There was not much else of matter in the Friar's evidence, but the most deep and vindictive malice against the prisoner was evident in every word and gesture.
Then Master Gerard rose to address the judges. His venerable appearance was enhanced by the sternly severe look on his face. He looked an accusing angel from the pit, swart of skin and with eyes of flame. He was tall and bent of figure, with the serpent-browed head set deep between hunched shoulders like those of a moulting vulture. He grasped his bundle of papers and rose to make his final speech.
The judges settled themselves to closer attention. The hush of listening folk broadened to the utmost limits of the great hall. At a whisper or a cough a hundred threatening faces were turned in the direction of the sound, so strained was the attention of the people and such the fear of the eloquence of this most famous pleader in all Germany. In these days when learning has reached so great a pitch, and is so general that in a largish city there may be as many as a thousand people who can read and write, of course there are many eloquent men. But in those days it was not so, and Grerard von Sturm was counted the one Golden Mouth of the Wolfmark.

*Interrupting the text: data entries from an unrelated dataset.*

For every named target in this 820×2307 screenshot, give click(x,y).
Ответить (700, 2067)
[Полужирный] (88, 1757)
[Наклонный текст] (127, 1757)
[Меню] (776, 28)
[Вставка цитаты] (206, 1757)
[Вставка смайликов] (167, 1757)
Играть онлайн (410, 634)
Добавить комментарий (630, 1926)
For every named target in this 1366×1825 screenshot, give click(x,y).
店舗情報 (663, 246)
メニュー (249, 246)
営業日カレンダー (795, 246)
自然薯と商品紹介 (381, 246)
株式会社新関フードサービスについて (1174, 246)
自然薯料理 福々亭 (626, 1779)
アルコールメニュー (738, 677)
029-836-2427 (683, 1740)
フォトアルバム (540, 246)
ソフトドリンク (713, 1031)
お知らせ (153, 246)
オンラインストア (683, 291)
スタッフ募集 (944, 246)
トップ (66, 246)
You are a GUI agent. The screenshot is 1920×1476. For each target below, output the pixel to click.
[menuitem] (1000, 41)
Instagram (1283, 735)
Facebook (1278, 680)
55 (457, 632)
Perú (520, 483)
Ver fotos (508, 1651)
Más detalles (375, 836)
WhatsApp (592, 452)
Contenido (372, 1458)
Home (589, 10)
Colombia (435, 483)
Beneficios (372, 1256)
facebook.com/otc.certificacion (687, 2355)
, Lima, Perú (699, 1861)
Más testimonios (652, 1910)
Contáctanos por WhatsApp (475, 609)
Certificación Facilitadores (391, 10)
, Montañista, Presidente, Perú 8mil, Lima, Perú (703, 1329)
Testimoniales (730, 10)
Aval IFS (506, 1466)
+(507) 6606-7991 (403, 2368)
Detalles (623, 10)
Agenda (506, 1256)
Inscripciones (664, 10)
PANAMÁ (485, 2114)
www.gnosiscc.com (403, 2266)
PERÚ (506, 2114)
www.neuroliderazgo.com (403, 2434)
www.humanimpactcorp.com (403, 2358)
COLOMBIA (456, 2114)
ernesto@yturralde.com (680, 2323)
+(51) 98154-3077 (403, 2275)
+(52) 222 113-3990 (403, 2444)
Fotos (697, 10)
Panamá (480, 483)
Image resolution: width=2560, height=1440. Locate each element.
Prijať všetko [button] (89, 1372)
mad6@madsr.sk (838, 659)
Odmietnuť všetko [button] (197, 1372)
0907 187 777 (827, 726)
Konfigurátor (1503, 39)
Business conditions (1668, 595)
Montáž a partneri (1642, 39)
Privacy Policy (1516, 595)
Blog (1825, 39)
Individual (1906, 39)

And this in brief was the matter of his speech. The manner and the persuasive grace I cannot attempt to give:
"It has at all times been a received opinion of the wise that witchcraft is a thing truly practised—by which such women as the Witch of Endor in Holy Writ were able to call dead men out of their deep graves grown with grass; or, as in that famous case of Demarchaus, who, having by the advice of such a woman tasted the flesh of a sacrificed child, was immediately turned into a wolf.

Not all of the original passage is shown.